• PROBLEM DETAILS
Read the records and write them out again exactly.

___ AVAILABLE RECORDS ___

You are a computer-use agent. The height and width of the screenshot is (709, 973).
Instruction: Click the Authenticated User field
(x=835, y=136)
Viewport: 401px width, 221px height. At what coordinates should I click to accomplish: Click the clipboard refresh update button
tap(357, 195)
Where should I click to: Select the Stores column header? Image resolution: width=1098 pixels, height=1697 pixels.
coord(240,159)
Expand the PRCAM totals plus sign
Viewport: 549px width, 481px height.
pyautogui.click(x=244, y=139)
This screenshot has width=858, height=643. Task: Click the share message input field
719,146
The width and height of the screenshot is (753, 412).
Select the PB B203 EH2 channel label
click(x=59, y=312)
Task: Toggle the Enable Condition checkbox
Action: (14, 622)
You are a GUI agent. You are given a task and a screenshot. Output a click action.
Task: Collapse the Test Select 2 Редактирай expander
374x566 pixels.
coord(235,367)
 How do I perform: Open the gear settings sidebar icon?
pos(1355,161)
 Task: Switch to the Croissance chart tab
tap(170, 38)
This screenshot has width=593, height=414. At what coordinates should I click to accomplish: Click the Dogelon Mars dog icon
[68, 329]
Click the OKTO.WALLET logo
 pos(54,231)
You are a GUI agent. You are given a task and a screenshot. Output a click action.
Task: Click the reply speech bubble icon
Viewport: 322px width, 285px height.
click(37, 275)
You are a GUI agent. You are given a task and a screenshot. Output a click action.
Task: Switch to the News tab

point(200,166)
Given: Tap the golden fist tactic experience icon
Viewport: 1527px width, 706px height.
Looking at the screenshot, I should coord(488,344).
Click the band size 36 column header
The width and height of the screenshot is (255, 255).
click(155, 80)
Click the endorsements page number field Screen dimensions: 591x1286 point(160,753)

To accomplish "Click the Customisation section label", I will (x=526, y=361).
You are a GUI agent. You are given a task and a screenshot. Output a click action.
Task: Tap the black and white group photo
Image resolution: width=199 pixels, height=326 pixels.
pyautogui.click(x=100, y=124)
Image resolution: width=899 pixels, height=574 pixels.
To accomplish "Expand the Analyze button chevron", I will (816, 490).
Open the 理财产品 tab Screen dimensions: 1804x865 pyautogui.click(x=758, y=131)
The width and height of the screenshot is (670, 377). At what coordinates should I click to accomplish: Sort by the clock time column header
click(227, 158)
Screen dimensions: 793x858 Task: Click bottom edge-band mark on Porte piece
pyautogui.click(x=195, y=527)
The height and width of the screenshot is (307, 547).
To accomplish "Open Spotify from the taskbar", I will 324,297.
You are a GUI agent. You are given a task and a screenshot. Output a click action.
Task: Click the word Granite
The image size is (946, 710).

___

• EXPECTED ANSWER
You are a computer-use agent. The height and width of the screenshot is (709, 973).
Instruction: Click the Authenticated User field
(x=835, y=136)
Viewport: 401px width, 221px height. At what coordinates should I click to accomplish: Click the clipboard refresh update button
tap(357, 195)
Where should I click to: Select the Stores column header? Image resolution: width=1098 pixels, height=1697 pixels.
coord(240,159)
Expand the PRCAM totals plus sign
Viewport: 549px width, 481px height.
pyautogui.click(x=244, y=139)
This screenshot has width=858, height=643. Task: Click the share message input field
719,146
The width and height of the screenshot is (753, 412).
Select the PB B203 EH2 channel label
click(x=59, y=312)
Task: Toggle the Enable Condition checkbox
Action: (14, 622)
You are a GUI agent. You are given a task and a screenshot. Output a click action.
Task: Collapse the Test Select 2 Редактирай expander
374x566 pixels.
coord(235,367)
 How do I perform: Open the gear settings sidebar icon?
pos(1355,161)
 Task: Switch to the Croissance chart tab
tap(170, 38)
This screenshot has width=593, height=414. At what coordinates should I click to accomplish: Click the Dogelon Mars dog icon
[68, 329]
Click the OKTO.WALLET logo
 pos(54,231)
You are a GUI agent. You are given a task and a screenshot. Output a click action.
Task: Click the reply speech bubble icon
Viewport: 322px width, 285px height.
click(37, 275)
You are a GUI agent. You are given a task and a screenshot. Output a click action.
Task: Switch to the News tab

point(200,166)
Given: Tap the golden fist tactic experience icon
Viewport: 1527px width, 706px height.
Looking at the screenshot, I should coord(488,344).
Click the band size 36 column header
The width and height of the screenshot is (255, 255).
click(155, 80)
Click the endorsements page number field Screen dimensions: 591x1286 point(160,753)

To accomplish "Click the Customisation section label", I will (x=526, y=361).
You are a GUI agent. You are given a task and a screenshot. Output a click action.
Task: Tap the black and white group photo
Image resolution: width=199 pixels, height=326 pixels.
pyautogui.click(x=100, y=124)
Image resolution: width=899 pixels, height=574 pixels.
To accomplish "Expand the Analyze button chevron", I will (816, 490).
Open the 理财产品 tab Screen dimensions: 1804x865 pyautogui.click(x=758, y=131)
The width and height of the screenshot is (670, 377). At what coordinates should I click to accomplish: Sort by the clock time column header
click(227, 158)
Screen dimensions: 793x858 Task: Click bottom edge-band mark on Porte piece
pyautogui.click(x=195, y=527)
The height and width of the screenshot is (307, 547).
To accomplish "Open Spotify from the taskbar", I will 324,297.
You are a GUI agent. You are given a task and a screenshot. Output a click action.
Task: Click the word Granite
The image size is (946, 710).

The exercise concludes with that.